Llegó el seis de enero. Coco se levantó y abrió los postigos de la ventana. En la mañana temprano el calor ya cubría la escuela de una bruma pesada y polvorienta. Los pájaros planeaban buscando agua en el tanque del patio y, después, volvían hacia un cielo, que los recibía tan limpio como si estuviese recién lavado. Por el camino, llegaron dos niños a caballo, uno de ellos traía en ancas una niña. Bajaron, ataron los caballos y entraron al patio. Desde la otra punta del camino venían tres niños en un sulky. Oscar salió con sus dos amigos y los niños saludaron a su maestro. En una media hora, el patio se pobló con una decena de niños y niñas que jugaban y charlaban con Oscar y fue entonces cuando Oscar les preguntó cómo se habían enterado de su llegada y cómo se habían puesto de acuerdo para venir a saludarlos. Uno de los niños, el menos tímido, le dijo que en realidad sus padres, les habían dicho que en la mañana de Reyes ellos fueran a la escuela porque seguro que los Reyes pasarían por allí para evitar ir casa por casa porque estaban muy separadas.
Oscar casi tropieza con el mástil y el Coco y el Mario miraban para otro lado haciéndose los que admiraban el paisaje. ¿Qué Reyes? La escuela en la noche había estado cerrada y en el patio no se veía nada. Buscaron por todos lados, en el comedor y en las piezas. No encontraron nada; en la casa, menos que menos; en las aulas, tampoco. La situación la verdad que se tornó bastante molesta hasta que en un momento Oscar exclamó: ¡Claro… fue en el jeep…en el jeep!

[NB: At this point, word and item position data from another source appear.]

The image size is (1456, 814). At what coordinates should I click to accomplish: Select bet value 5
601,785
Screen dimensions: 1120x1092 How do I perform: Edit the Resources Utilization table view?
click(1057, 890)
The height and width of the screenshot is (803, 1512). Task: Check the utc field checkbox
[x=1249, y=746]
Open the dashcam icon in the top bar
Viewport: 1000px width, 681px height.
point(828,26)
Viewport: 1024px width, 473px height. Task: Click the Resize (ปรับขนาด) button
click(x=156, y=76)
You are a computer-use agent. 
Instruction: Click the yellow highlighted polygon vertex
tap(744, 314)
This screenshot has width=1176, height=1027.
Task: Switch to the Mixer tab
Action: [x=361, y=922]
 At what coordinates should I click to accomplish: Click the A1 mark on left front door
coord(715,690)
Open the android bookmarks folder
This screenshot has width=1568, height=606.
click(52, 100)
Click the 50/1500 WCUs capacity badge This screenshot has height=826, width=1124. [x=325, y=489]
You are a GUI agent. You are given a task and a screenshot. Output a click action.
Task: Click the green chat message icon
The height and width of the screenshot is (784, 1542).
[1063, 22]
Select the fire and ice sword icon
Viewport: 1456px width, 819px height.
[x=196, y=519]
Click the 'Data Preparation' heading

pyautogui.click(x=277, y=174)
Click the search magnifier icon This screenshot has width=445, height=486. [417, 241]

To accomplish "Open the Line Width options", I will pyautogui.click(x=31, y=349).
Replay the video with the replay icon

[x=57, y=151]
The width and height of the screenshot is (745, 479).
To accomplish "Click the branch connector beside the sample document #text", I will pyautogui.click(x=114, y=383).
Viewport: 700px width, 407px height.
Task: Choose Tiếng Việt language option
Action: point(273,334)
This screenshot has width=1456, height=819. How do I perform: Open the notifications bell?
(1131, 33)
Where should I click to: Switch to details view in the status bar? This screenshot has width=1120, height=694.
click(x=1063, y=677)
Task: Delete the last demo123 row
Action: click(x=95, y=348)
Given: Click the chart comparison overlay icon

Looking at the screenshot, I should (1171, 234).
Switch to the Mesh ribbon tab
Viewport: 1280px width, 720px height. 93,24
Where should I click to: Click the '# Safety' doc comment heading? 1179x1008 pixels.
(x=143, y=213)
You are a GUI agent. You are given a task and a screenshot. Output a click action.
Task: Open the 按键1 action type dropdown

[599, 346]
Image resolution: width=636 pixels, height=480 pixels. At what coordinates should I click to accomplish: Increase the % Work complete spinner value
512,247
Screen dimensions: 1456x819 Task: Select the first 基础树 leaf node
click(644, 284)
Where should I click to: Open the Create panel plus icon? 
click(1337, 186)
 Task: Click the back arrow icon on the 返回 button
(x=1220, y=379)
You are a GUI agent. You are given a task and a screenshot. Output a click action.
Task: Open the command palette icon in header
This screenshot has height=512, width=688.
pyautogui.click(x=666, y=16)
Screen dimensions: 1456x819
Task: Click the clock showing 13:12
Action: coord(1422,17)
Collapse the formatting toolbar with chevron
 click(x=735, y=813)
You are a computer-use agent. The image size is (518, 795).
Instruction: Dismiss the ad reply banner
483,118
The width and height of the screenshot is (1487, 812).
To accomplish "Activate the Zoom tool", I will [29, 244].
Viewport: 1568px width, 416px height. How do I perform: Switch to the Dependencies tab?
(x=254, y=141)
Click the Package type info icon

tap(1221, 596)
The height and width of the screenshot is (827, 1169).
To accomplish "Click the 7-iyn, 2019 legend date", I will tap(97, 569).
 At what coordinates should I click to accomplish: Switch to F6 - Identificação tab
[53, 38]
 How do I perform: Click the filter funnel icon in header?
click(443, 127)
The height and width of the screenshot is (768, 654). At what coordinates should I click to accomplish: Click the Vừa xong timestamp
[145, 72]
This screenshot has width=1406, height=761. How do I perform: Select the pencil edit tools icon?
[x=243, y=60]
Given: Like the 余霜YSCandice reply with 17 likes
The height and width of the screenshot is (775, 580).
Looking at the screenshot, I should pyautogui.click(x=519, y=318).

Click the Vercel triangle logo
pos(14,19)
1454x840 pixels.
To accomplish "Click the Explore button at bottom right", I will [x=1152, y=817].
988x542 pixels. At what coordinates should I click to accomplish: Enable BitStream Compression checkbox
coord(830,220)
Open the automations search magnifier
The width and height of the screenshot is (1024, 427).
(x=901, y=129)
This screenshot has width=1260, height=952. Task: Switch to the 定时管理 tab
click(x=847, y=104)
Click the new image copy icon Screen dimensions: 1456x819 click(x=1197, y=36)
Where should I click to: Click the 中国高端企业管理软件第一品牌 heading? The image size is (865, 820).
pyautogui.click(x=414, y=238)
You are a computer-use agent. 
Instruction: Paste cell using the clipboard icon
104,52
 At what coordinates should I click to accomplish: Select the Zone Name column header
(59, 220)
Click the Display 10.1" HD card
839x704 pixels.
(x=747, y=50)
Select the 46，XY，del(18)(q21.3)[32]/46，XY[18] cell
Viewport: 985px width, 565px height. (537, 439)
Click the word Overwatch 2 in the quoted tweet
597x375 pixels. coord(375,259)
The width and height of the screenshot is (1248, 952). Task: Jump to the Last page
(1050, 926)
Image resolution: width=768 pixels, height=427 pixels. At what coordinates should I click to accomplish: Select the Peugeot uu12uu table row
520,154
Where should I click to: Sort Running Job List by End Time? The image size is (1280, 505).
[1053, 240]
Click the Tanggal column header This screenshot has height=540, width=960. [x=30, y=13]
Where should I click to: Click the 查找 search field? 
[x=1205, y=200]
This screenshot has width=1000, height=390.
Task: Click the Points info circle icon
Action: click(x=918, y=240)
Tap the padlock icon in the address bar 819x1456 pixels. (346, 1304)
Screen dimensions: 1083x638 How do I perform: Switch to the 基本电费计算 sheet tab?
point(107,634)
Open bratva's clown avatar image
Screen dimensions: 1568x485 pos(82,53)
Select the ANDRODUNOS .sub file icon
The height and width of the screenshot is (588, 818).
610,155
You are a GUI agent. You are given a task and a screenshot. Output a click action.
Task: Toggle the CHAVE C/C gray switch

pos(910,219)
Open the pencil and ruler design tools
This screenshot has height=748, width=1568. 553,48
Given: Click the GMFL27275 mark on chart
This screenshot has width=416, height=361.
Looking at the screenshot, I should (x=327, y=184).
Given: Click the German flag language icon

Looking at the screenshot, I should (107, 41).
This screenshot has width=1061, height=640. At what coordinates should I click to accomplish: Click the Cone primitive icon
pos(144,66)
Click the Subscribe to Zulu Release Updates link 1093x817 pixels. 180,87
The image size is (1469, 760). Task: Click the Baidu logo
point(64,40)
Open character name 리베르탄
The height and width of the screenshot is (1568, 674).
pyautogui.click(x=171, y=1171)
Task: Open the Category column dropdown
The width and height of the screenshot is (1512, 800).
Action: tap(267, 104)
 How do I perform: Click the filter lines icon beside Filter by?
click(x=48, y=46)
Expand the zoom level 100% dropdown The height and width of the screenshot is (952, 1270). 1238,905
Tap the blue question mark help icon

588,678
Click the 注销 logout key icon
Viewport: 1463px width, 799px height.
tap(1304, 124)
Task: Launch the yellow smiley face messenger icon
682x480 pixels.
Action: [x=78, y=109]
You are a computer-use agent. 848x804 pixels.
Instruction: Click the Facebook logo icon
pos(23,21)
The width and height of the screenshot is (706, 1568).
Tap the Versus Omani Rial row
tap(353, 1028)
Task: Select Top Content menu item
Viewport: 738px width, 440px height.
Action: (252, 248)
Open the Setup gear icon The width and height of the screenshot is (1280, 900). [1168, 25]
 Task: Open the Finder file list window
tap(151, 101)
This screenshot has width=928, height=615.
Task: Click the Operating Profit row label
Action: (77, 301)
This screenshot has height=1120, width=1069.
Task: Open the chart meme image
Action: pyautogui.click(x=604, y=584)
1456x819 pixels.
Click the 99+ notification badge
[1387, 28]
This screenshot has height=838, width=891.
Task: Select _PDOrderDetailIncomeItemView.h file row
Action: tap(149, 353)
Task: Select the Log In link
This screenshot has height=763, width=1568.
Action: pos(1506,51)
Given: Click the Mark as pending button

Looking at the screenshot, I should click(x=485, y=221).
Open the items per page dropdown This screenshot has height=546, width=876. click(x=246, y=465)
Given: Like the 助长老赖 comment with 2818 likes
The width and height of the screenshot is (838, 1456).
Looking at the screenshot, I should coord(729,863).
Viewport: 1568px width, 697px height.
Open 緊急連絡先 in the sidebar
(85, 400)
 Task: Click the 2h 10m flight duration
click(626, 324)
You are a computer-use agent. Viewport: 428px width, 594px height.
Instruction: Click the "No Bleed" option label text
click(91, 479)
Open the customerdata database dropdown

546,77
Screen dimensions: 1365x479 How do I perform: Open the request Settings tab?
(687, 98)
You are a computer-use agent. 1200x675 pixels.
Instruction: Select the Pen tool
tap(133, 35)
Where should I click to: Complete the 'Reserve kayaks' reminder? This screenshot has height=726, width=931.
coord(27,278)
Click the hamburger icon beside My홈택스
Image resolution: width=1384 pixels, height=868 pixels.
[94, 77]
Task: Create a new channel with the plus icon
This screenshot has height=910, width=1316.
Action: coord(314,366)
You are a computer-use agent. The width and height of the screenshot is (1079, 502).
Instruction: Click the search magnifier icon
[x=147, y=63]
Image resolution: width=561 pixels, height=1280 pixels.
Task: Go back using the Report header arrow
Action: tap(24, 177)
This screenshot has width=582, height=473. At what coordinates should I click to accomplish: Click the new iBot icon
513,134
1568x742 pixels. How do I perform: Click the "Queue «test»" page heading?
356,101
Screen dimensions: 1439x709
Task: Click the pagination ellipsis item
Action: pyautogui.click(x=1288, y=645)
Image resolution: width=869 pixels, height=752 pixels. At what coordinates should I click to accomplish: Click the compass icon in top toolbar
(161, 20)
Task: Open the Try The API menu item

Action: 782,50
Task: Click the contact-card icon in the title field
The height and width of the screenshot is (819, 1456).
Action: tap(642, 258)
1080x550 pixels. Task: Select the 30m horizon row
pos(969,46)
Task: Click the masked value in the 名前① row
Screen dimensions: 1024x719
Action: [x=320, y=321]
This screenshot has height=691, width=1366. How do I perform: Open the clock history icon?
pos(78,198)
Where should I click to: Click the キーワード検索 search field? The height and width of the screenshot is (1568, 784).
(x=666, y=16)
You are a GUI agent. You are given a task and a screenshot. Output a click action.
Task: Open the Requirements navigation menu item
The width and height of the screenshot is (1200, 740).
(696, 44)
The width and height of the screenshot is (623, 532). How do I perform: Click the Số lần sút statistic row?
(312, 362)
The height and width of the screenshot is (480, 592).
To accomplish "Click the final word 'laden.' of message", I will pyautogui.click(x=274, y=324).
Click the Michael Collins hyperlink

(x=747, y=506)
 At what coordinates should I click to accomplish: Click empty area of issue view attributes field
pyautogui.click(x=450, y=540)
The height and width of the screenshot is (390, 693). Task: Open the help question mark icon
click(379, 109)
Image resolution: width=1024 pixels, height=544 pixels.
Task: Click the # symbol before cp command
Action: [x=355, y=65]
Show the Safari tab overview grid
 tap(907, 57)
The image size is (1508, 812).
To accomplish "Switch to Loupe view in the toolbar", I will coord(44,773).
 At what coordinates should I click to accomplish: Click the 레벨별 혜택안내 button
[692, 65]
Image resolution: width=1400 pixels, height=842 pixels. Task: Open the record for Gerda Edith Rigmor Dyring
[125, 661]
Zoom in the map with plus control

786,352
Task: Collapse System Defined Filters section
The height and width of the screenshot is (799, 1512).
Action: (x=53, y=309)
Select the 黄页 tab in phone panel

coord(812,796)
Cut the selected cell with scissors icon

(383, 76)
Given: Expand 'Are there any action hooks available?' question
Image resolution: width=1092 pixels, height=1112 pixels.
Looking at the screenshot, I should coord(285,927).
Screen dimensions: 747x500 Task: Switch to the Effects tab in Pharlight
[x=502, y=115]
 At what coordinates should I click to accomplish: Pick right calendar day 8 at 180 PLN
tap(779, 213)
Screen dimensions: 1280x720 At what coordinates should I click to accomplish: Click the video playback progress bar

Y allá fueron: dos grandes cajas descansaban en el asiento trasero. Las bajaron presurosos. Oscar rodeado de niños abrió la primera. Estaba repleta de juguetes: avioncitos, trencitos, muñecas, bolsas de bolitas, pelotas de goma, que Oscar fue distribuyendo cuidadosamente. El patio alrededor del mástil era una fiesta, la felicidad de aquellos niños contagiaba a los tres amigos.
Oscar pidió al Coco, que estaba cerca, que abriera la segunda caja. Coco, con gran cuidado le desató el hilo, le abrió la tapa y… ¿Qué encontró en ella? Con gesto de ofrenda, el Coco levantó en sus manos bien hacia el cielo: ¡un pan dulce! Se ve que alguno de Los Reyes era panadero y había preparado un pan dulce para cada uno.
En la mañana siguiente, los tres amigos acondicionaron el jeep, miraron si el radiador estaba con agua, subieron un paquete con comida para el viaje y emprendieron el regreso. Dejaban la escuela y volvían al pueblo. El camino los esperaba. Volvían satisfechos por la tarea cumplida. ¡Menos mal que se les ocurrió ir aquel día a Jagüel del Monte! ¡Mirá si Los Reyes pasaban de largo!